__Extract provided__:
= = = =

Anne Kreuger: At Stanford we have been studying India 's
reforms, we have a policy research group which has been looking
at India. The idea of the book in itself came out of the first seminar
we had on India. It seemed natural to put together the papers presented
at the seminar for a wider audience.
We have seen 10 years of the reforms programme.
How would you rate it on a scale of 0 to 10.
AK: It's difficult
If you want to rate them for reaching
from where they started off I would rate them 8 or 9 on 10 for motion
forward. If you look at the things to be done there is a long way
to go.
Q: Would you agree with that?
TN Srinivasan: The Indian reforms programme is a good news,
bad news story. If you compare where India was prior to 1990 in
terms of economic management there is a sea change. That's the good
news. The bad news is that everybody else is also reforming and
India needs to catch up. My rating would be 9 for reaching here
and probably 5 for what remains to be done.
Your score as someone involved with the programme
since day one?
N K Singh: We have had a quantum change from the eighties
to the early nineties reflected in growth rates of GDP numbers.
For the first five years it was in the region of 6.5 per cent. There
has been a slowdown. The issue is how to sustain growth to keep
the GDP number at 7 per cent plus to and make a deep dent on poverty.
You have been managing crises in Argentina
and Turkey. How bad is India's fiscal deficit ? You refer to it
in your essay.
A K: I think conventional wisdom would say without fear of challenge
that fiscal deficits of ten or more percent are not sustainable.
Something will have to give and trigger a crisis. Of what kind we
can't say. Any outside observer would say fiscal consolidation is
a primary necessity in the road ahead.
In the absence of a social security network
how much can the government achieve?
TNS: The question to ask is if the government is engaged
in things that it should be engaged in and if it is active in areas
it should be active in. You mentioned disinvestment and there has
been progress. That is a process where the government withdraws
from areas it should not be. If it gathers further momentum it would
raise resources these funds could be used for social sectors and
social security net. What government should be doing and what it
is not able to do are linked.
There is a theory that any change in India
is driven by crisis. Does the unfinished agenda require a crisis?
NKS: I don't think we should be looking for an exogenous type
of a crisis. Besides there is another danger: while there may not
be an exogenous crisis there is a low level equilibrium trap. The
political perils of growing at five per cent rather than seven per
cent needs to be more widely understood. What is necessary is not
invention of new ideas. A lot of what constitutes second generation
or third generation reforms is in the works in sectors like infrastructure
and power. Telecom is a success story so is roads and ports. But
I agree reduction of expenditure and non-merit subsidies need to
be addressed. The other area which I have dealt with in the book
is tax reforms and the fact that ten years later the tax GDP ratio
has come down requires introspection.
Going global, how bad is the slowdown in
the US and elsewhere?
AK: The latest world economic outlook should be out soon. At
the moment we are less optimistic on world economy picking up, less
optimistic than in April but more optimistic than in January.
Normally the stock market talks the economy
up, it seems the market is talking the economy down.

= = = =

__Task brief__: In the interview on India's reforms, what two ratings does TN Srinivasan give the reforms programme?

__Available data__:
= = = =

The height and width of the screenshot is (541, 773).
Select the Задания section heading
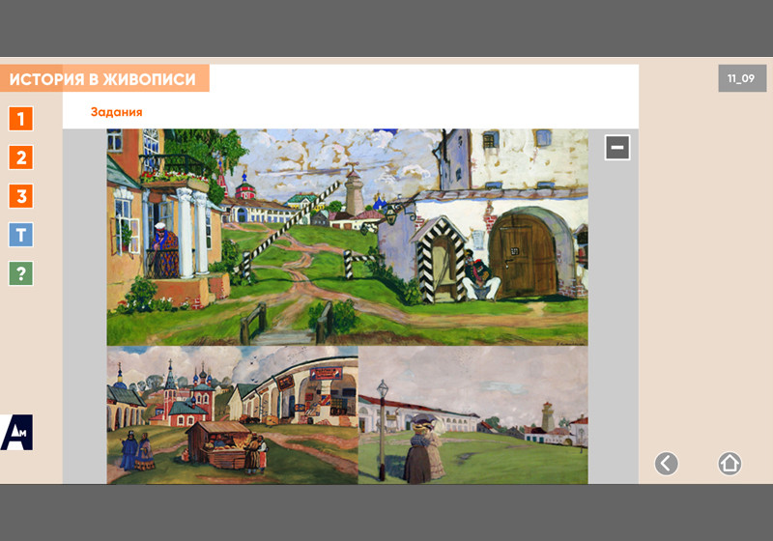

= = = =

__Finished answer__: He gives it 9 for reaching where it is and probably 5 for what remains to be done.